[[ Data for analysis open ]]

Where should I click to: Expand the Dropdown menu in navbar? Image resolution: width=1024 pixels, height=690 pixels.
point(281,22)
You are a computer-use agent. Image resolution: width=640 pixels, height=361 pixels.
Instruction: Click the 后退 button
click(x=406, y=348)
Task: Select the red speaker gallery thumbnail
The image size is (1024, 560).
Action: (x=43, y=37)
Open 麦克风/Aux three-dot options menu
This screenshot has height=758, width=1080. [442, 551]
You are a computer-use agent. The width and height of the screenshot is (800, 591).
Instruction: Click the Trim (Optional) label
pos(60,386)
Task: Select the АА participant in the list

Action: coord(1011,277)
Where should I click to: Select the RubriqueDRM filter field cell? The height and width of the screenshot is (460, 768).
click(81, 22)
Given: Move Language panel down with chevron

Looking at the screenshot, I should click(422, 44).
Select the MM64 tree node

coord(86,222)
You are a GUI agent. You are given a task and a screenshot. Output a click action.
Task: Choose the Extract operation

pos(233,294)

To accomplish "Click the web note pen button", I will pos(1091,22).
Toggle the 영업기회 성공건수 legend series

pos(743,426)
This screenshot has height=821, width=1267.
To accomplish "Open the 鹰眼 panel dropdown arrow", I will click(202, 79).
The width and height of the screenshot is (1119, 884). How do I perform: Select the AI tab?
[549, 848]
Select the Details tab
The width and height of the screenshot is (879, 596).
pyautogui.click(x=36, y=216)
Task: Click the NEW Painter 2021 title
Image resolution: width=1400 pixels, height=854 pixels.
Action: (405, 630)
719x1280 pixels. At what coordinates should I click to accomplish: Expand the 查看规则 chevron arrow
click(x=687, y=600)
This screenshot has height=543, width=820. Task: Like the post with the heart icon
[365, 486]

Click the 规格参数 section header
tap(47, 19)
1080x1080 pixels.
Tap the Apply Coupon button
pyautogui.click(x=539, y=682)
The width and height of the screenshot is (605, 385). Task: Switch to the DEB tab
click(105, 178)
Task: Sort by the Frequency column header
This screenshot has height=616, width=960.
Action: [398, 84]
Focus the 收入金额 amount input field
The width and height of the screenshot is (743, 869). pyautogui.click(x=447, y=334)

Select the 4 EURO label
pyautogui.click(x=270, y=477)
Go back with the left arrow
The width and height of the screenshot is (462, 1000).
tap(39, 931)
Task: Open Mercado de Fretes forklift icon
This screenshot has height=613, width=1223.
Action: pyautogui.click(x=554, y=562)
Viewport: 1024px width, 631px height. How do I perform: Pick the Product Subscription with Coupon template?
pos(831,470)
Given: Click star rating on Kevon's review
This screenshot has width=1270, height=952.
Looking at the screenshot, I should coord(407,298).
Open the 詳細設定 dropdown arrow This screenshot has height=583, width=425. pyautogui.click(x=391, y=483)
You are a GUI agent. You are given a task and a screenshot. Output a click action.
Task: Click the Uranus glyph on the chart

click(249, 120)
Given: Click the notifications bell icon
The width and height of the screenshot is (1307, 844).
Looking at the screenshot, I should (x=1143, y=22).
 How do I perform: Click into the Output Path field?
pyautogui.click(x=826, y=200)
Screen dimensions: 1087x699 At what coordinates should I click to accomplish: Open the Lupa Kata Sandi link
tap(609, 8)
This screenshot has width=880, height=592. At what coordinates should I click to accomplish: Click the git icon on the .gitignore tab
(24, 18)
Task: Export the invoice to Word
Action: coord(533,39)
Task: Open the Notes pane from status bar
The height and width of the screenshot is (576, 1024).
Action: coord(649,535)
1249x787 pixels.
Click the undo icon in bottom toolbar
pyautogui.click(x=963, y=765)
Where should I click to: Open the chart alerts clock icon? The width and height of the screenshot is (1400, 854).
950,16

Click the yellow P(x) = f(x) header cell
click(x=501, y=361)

[[ Data for analysis closed ]]

### Assigned task
Each line above, from the one that contains "Where should I click to: Open" to the last line of the records, should be repeated exactly. Leave out all others.

### Expected output
Where should I click to: Open the chart alerts clock icon? The width and height of the screenshot is (1400, 854).
950,16

Click the yellow P(x) = f(x) header cell
click(x=501, y=361)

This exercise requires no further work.